* [GOAL]:
Copy out every one of the lines below word for word, leaving out the pictures.

* [AVAILABLE RECORDS]:
+===+
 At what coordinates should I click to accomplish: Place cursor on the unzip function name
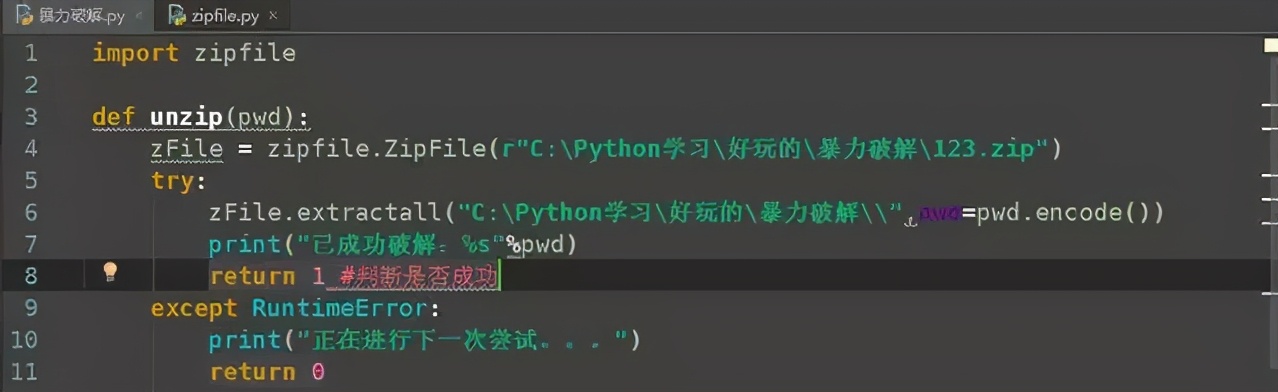(186, 117)
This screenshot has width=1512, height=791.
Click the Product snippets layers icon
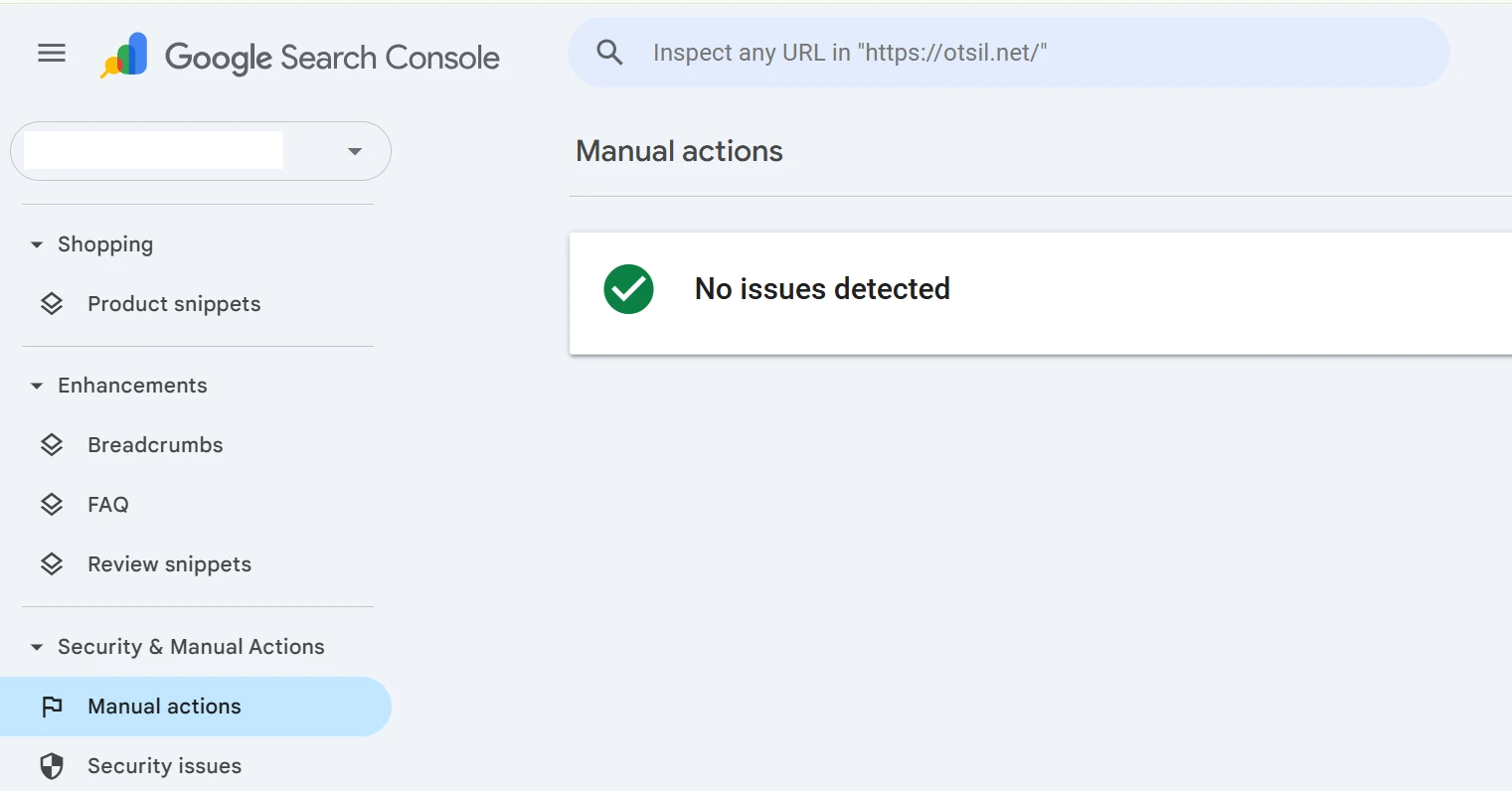click(x=52, y=304)
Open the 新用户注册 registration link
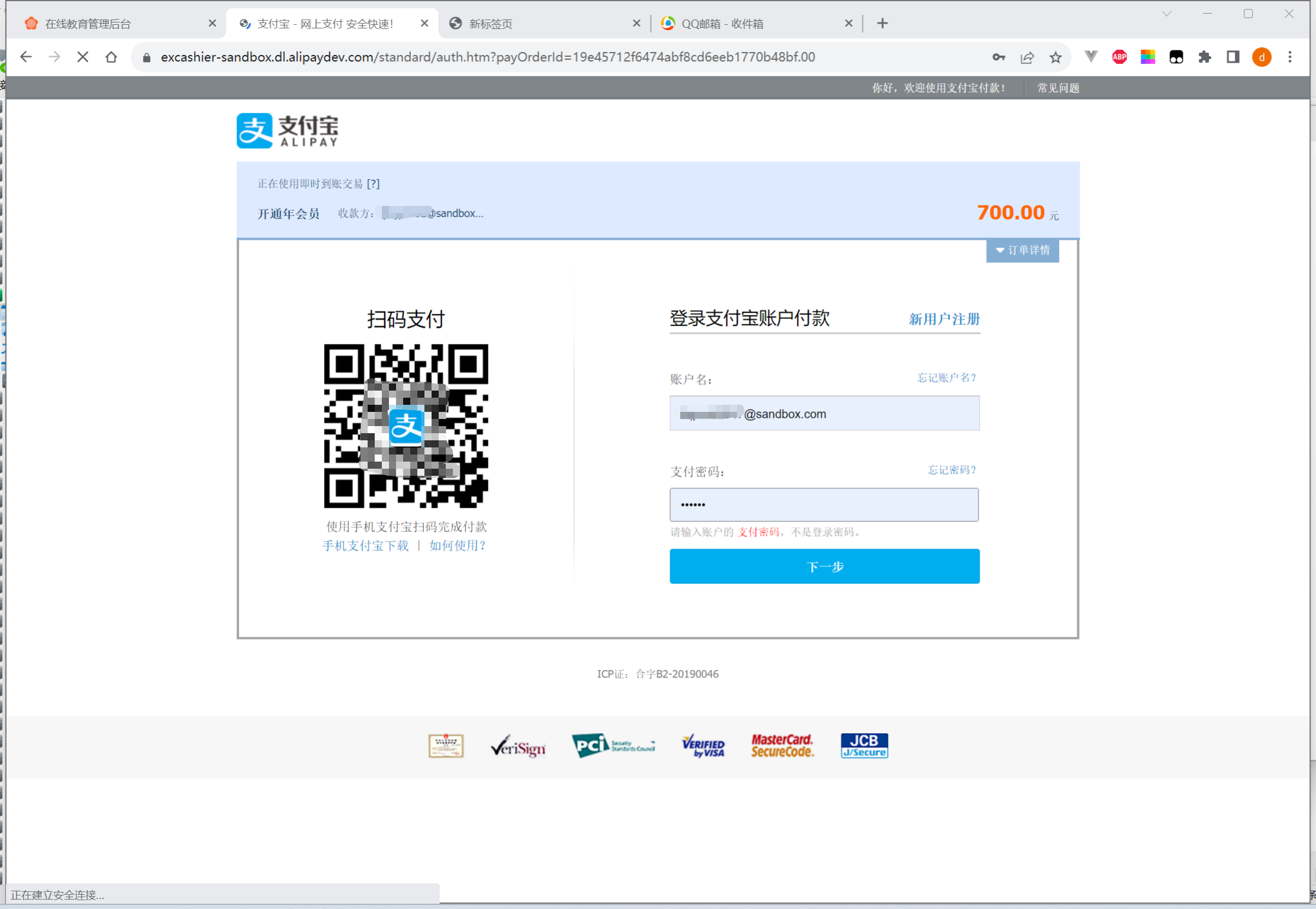Viewport: 1316px width, 909px height. [944, 319]
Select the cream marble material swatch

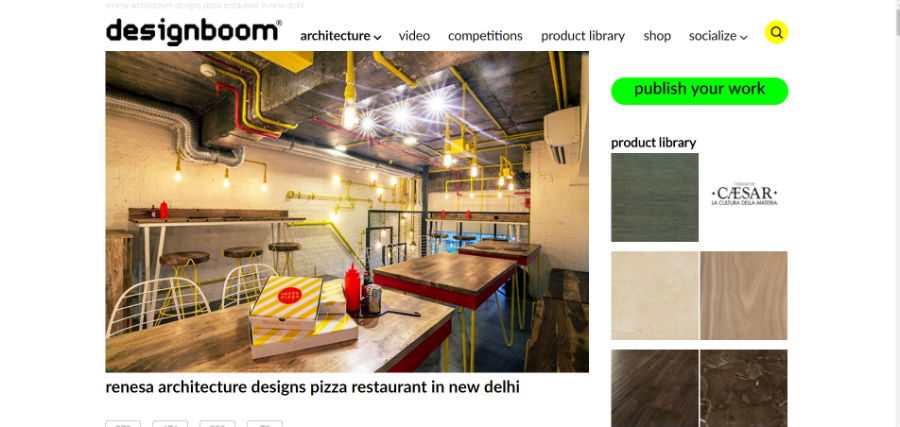point(654,295)
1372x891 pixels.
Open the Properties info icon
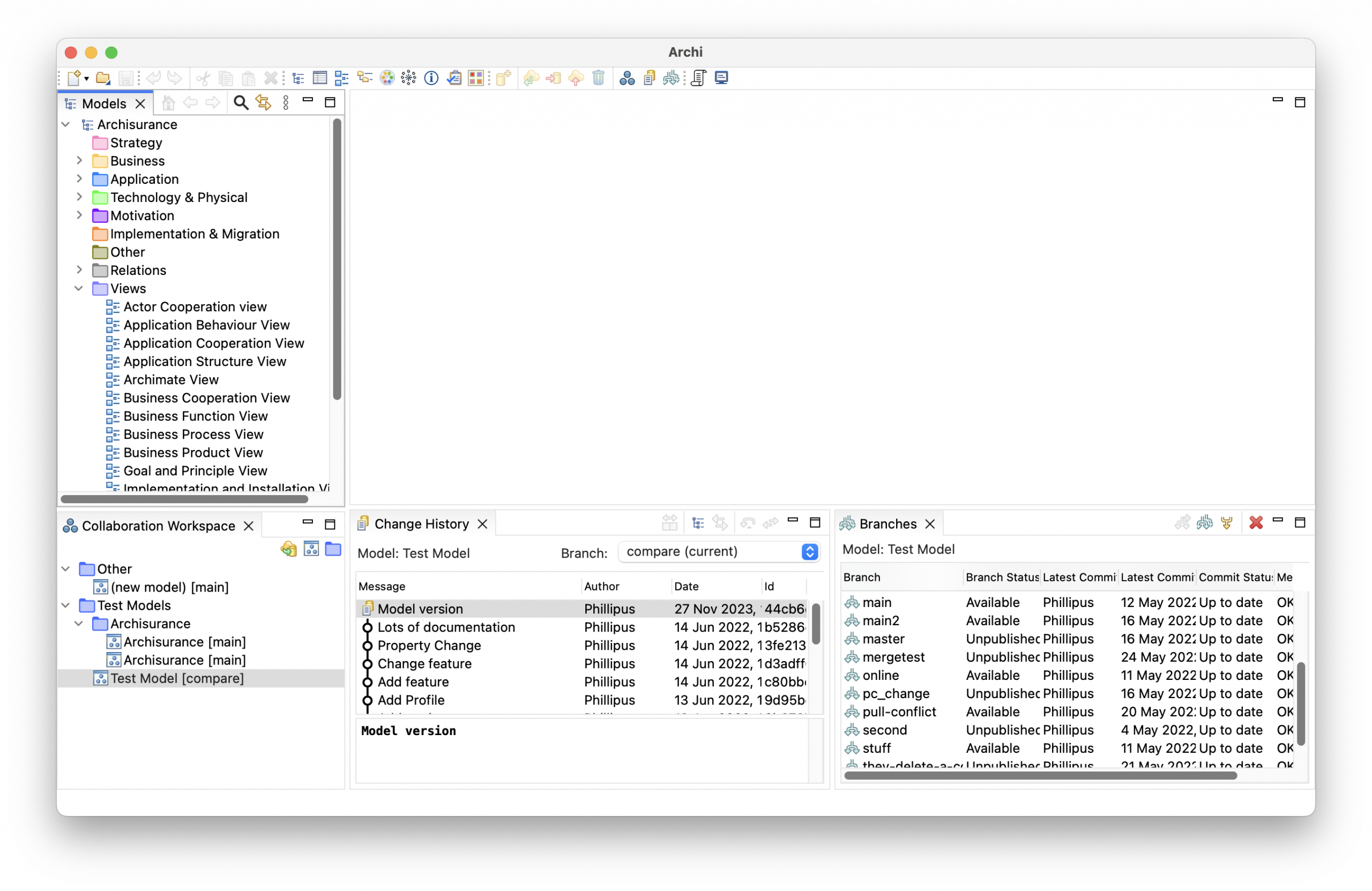431,78
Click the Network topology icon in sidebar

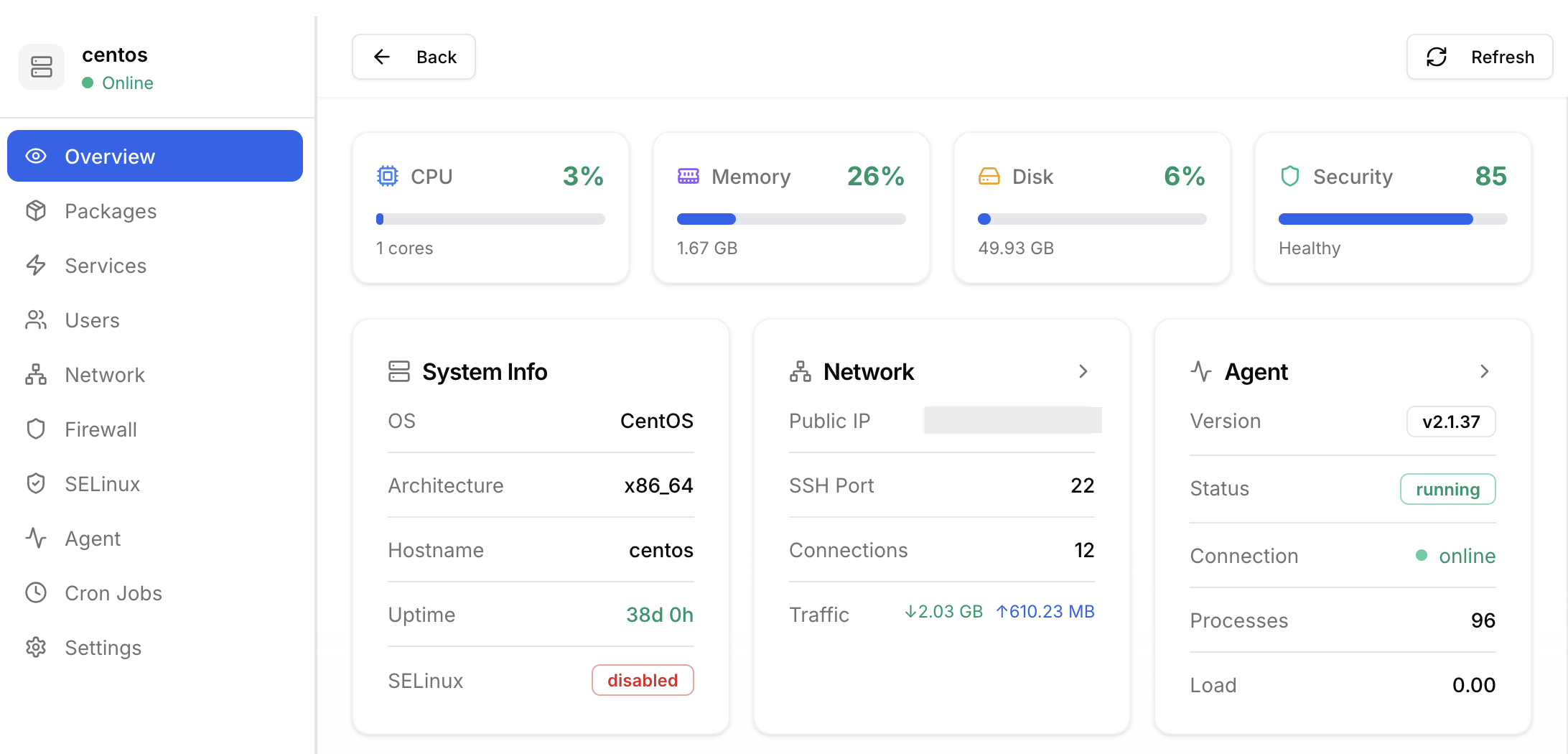click(36, 374)
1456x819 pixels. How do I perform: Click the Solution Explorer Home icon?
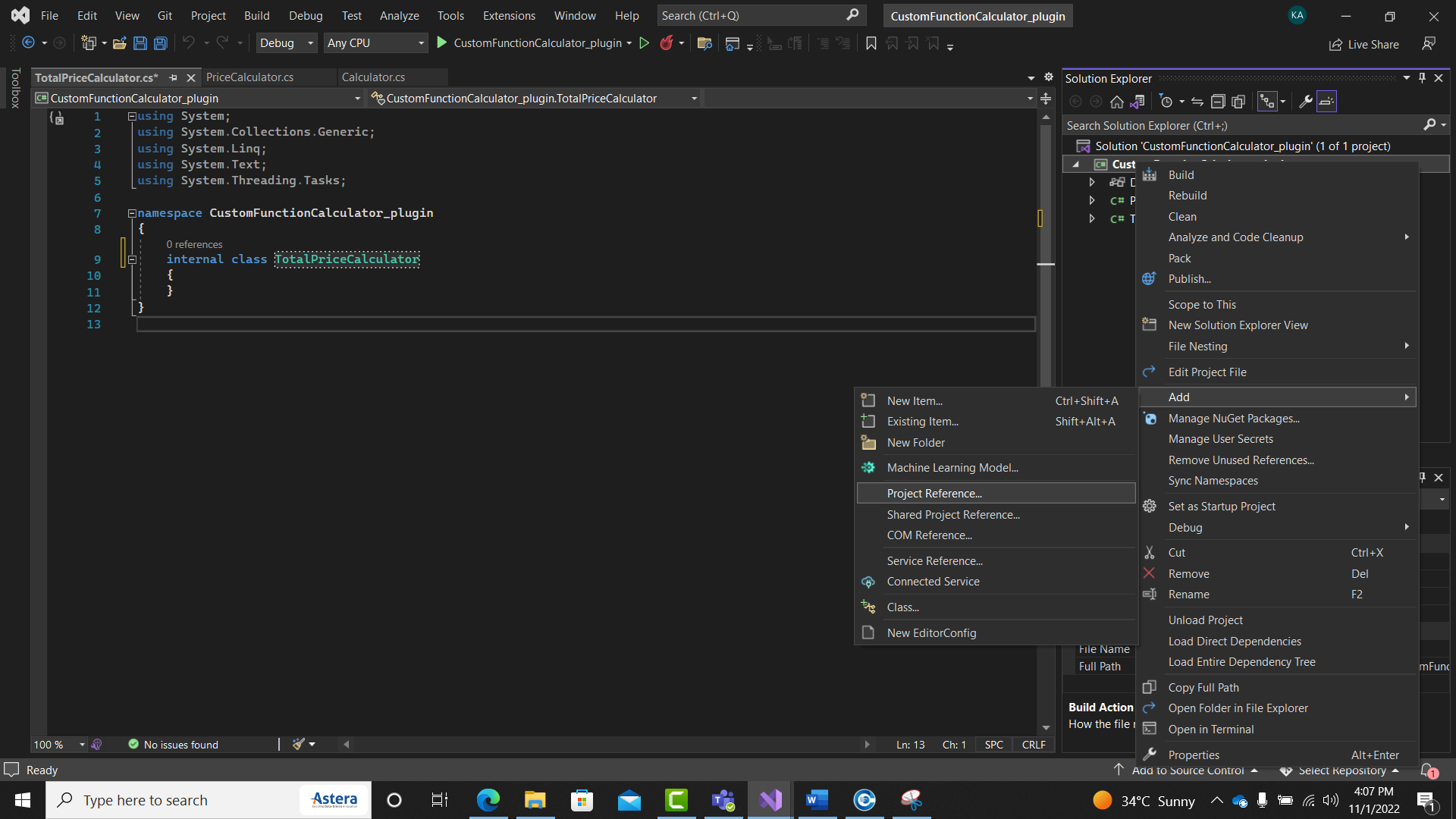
+===+
* [ANSWER FOR THIS EXERCISE]:
 At what coordinates should I click to accomplish: Place cursor on the unzip function name
(186, 117)
This screenshot has width=1512, height=791.
Click the Product snippets layers icon
click(x=52, y=304)
Open the 新用户注册 registration link
Viewport: 1316px width, 909px height. [944, 319]
Select the cream marble material swatch

point(654,295)
1372x891 pixels.
Open the Properties info icon
431,78
Click the Network topology icon in sidebar

click(36, 374)
1456x819 pixels. How do I perform: Click the Solution Explorer Home icon?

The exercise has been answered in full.